**DOCUMENT SECTION**
--- START ---

The Ontario Christian Home Educators’ Convention

The convention was held on the lovely campus of Redeemer University College in Ontario, Canada. (click for credit)
The convention was held on the lovely campus of Redeemer University College in Ontario, Canada. (click for credit)

On Friday and Saturday last week, I spoke at the Ontario Christian Home Educators’ Convention in Ontario, Canada. It has been 10 years or more since I last spoke there, so it was nice to be back. The convention was held on the campus of Redeemer University College in Ontario, where the admissions director is a home educator. Like many universities, Redeemer has learned that homeschool graduates make above-average university students (see here, here, here, here, and here), so they actively encourage homeschool graduates to apply. They are also happy to support homeschooling in Canada.

The convention was very well attended, and based on a show of hands at my keynote session, about 20% of the attendees had never been to a homeschool convention before. As I spoke with individual attendees, it became clear that several of the people at the convention were considering home education for the first time. When I mentioned this to one of the conference organizers, he indicated that the new premier of Ontario is introducing a radical sex education program, and it is causing many in Ontario to look for a way out of the government school system. Based on what I read about the new program, I truly hope lots of parents remove their children from such a horrible situation!

I gave a total of six talks at the convention: Homeschooling: The Solution to our Education Problem, Be Open-Minded, but Don’t Let Your Brain Fall Out, What About K-6 Science?, Why Homeschool Through High School, ‘Teaching’ High School at Home , and How are Homeschool Graduates Doing? When I give talks in a different country, I always try to make them relevant for that country, so most of the statistics I shared came from Canadian education studies, and most of the experts I quoted in my talks were Canadian. The conference organizers really appreciated that. I guess some U.S. speakers come to Canada and just assume that all of their U.S.-based talks are relevant to Canadians, and some of them just aren’t.

One thing I have to note is that this convention really knew how to make an out-of-the-country speaker feel right at home. They arranged for me to have a home-cooked dinner the night that I arrived, and it was great! The couple who hosted me had three charming children, two of whom colored pictures for me. Those pictures are now on my bulletin board in my office. Then, each morning, another couple cooked breakfast for me. The other meals were catered by Redeemer University College. Everyone made sure I had everything I needed to be as comfortable as possible. I don’t get pampered like that very often, and it was really nice!

I got some excellent questions after each talk, and one of them was from a high school student. During Be Open-Minded, but Don’t Let Your Brain Fall Out, I made the point that in many ways, the Medieval Christian Church was more open-minded than many modern-day Evangelical churches, because it understood that you can learn from those with whom you fundamentally disagree. For example, the Medieval Christian Church required its priests to be very knowledgeable about the teachings of Aristotle, who was a pagan. While the church didn’t agree with his views on religion, they understood that Christians could still learn a lot from Aristotle, especially when it came to logic and rhetoric.

During the question/answer session afterwards, a high school student asked if I thought that some of Aristotle’s religious views ended up creeping into the Medieval Church’s doctrines, even though they were studying him for other reasons. I told the student what an excellent question he had asked and then told him that we was, of course, absolutely correct. The teachings of Aristotle, for example, strongly influenced Thomas Auqinas, who was an incredibly important figure in the Medieval Christian Church. In fact, some have called Thomas Aquinas “The Christian Aristotle.” Obviously, then, if we are going to learn from those who are not Christians, we must continually check their ideas against Scripture to make sure our theology is not unduly influenced by them!

--- END ---

**DATASET EXCERPT**

--- START ---

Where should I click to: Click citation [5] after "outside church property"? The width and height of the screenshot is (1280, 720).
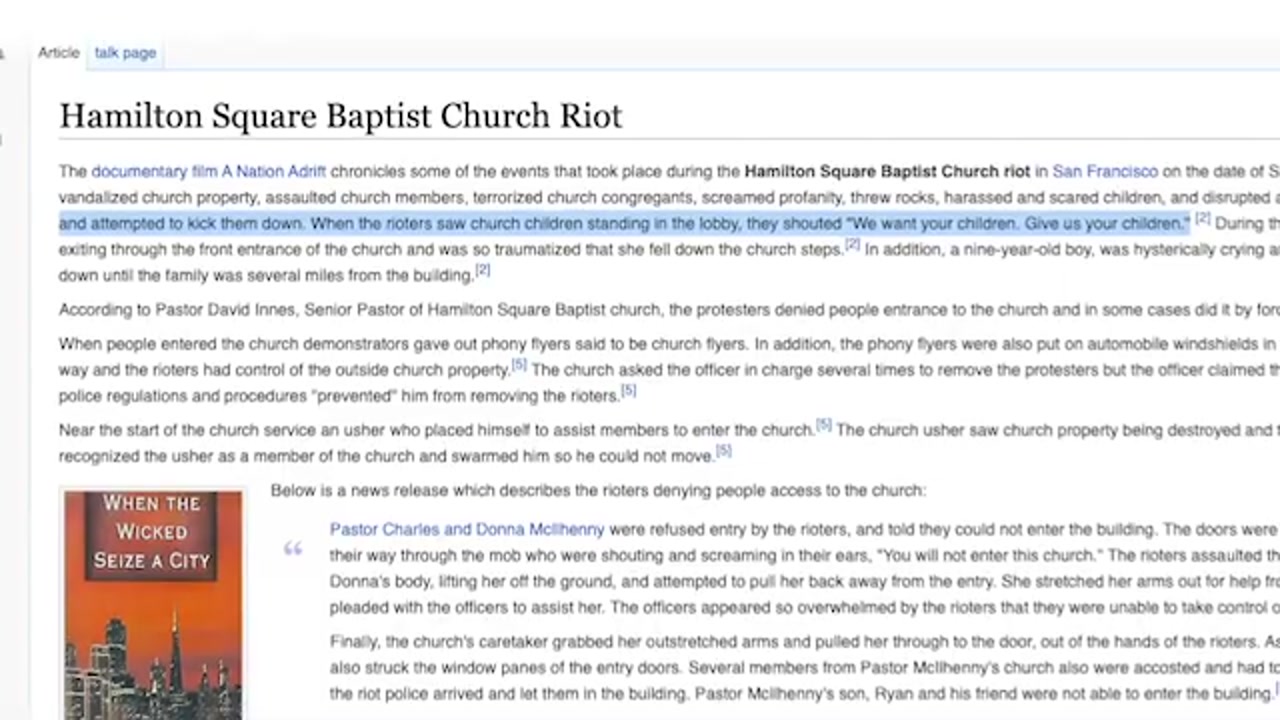(519, 365)
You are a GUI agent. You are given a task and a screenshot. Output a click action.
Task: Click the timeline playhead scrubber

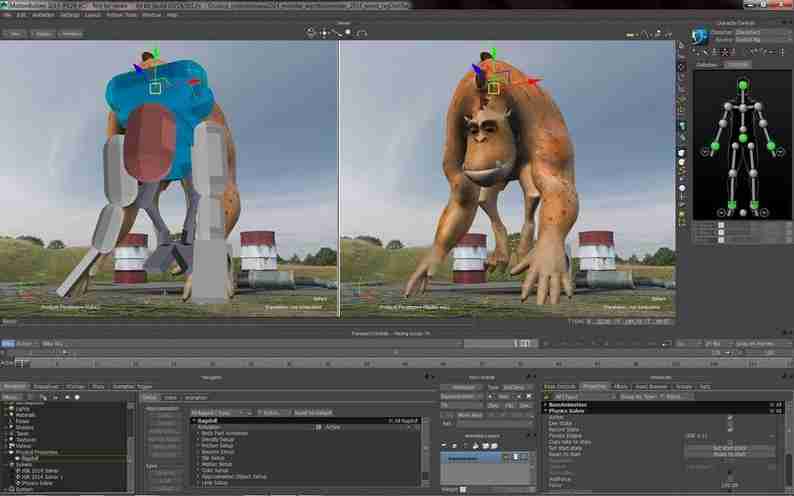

--- END ---

**DIRECTION**
Rewrite the passage of the convention account from "I got some excellent" up to and including "logic and rhetoric.", with "pagan" changed to "non-Christian". The lines are not needed for this work.

**REPLY TO THE TASK**
I got some excellent questions after each talk, and one of them was from a high school student. During Be Open-Minded, but Don’t Let Your Brain Fall Out, I made the point that in many ways, the Medieval Christian Church was more open-minded than many modern-day Evangelical churches, because it understood that you can learn from those with whom you fundamentally disagree. For example, the Medieval Christian Church required its priests to be very knowledgeable about the teachings of Aristotle, who was a non-Christian. While the church didn’t agree with his views on religion, they understood that Christians could still learn a lot from Aristotle, especially when it came to logic and rhetoric.